Dans une note publiée au cours du week-end, le médecin du président, le docteur Sean Conley, a déclaré que M. Trump satisfaisait aux critères des Centres américains de contrôle et de prévention des maladies pour mettre fin à son isolement en toute sécurité et que, selon les «normes actuellement reconnues», il n’était plus considéré comme présentant un risque de transmission du virus.
Mais certains experts médicaux ont exprimé leur scepticisme quant au fait que M. Trump puisse être déclaré totalement guéri aussi tôt. Et on ne sait pas quelles précautions et mesures de sécurité supplémentaires son équipe compte prendre pour éviter que ce déplacement propage davantage un virus qui a déjà infecté plusieurs des collaborateurs et alliés les plus proches du président, dont son directeur de campagne et le président du Parti républicain.
Un État essentiel
La Floride est considérée comme essentielle pour les chances de réélection de Donald Trump. Il y avait battu de peu sa rivale Hillary Clinton en 2016 par un peu plus de 112 000 voix. Certains sondages récents ont suggéré une course serrée dans l’État, tandis que d’autres mettaient le démocrate Joe Biden en tête.
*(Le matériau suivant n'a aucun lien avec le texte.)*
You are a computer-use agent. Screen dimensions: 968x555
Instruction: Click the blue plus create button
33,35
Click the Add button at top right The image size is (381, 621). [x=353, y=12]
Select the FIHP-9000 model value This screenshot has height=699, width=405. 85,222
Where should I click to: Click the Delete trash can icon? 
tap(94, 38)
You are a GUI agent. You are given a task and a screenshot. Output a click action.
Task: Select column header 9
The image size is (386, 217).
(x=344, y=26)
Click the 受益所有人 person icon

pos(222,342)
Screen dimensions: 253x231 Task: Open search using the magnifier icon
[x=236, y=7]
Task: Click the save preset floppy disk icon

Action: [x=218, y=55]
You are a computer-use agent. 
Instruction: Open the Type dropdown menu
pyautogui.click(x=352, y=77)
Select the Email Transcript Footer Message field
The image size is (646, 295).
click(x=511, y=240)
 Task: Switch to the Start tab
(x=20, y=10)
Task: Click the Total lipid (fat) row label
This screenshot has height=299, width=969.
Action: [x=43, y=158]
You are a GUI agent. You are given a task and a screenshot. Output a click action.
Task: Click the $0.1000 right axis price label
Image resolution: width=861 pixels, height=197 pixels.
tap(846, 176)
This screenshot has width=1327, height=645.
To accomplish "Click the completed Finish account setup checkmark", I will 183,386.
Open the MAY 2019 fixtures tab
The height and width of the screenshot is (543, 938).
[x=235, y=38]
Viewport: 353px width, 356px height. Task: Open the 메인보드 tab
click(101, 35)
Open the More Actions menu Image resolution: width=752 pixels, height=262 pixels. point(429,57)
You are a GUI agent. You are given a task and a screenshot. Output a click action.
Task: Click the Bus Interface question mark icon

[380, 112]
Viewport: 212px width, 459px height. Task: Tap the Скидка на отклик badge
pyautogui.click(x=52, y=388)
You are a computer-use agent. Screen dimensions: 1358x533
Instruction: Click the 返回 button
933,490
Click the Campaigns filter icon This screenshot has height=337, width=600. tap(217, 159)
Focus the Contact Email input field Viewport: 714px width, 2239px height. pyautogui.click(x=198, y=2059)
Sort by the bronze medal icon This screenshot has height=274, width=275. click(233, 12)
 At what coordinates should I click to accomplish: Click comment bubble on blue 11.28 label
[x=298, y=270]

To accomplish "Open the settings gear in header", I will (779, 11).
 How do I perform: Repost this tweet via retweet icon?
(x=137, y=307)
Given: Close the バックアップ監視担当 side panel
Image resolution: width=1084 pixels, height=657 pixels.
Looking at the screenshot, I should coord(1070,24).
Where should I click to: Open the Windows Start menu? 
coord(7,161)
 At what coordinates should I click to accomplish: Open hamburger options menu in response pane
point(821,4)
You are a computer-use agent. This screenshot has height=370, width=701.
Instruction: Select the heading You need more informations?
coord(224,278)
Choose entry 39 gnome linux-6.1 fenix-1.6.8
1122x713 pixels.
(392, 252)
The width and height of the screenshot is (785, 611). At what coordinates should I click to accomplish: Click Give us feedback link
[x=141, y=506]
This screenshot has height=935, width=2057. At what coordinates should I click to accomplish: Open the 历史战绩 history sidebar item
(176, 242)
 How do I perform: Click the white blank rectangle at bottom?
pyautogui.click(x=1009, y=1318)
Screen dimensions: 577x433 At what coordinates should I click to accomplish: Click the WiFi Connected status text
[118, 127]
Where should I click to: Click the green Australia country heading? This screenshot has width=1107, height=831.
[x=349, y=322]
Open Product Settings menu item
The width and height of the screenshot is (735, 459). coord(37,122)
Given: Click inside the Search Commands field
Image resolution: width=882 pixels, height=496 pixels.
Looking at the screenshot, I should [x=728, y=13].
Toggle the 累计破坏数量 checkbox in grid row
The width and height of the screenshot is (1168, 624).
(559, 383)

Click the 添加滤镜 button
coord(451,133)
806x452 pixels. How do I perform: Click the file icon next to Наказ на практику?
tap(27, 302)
La décision de M. Trump de revenir si rapidement sur la piste électorale a suscité les critiques de M. Biden et d’autres démocrates.
«Le président Trump vient à Sanford aujourd’hui en n’apportant rien d’autre qu’un comportement imprudent, une rhétorique qui divise et des incitations à la peur», a déclaré M. Biden dans un communiqué. «Ce qu’il omet d’apporter est tout aussi dangereux: aucun plan pour reprendre le contrôle sur ce virus qui a coûté la vie à plus de 15 000 Floridiens.»
Shevrin Jones, un démocrate qui se présente au Sénat de l’État et qui s’est récemment rétabli de la COVID-19, a estimé lors d’une conférence téléphonique avec des journalistes que le président Trump ne devrait pas venir en Floride.
«C’est imprudent et irresponsable», a déclaré M. Jones.
L’avocat floridien Dan Uhfelder, qui s’est déguisé en personnage de la Grande Faucheuse sur les plages pour mettre en évidence la menace de coronavirus, a déposé une plainte pour tenter d’empêcher M. Trump de tenir son rassemblement à Sanford. Il souhaitait que l’événement soit déclaré nuisance publique.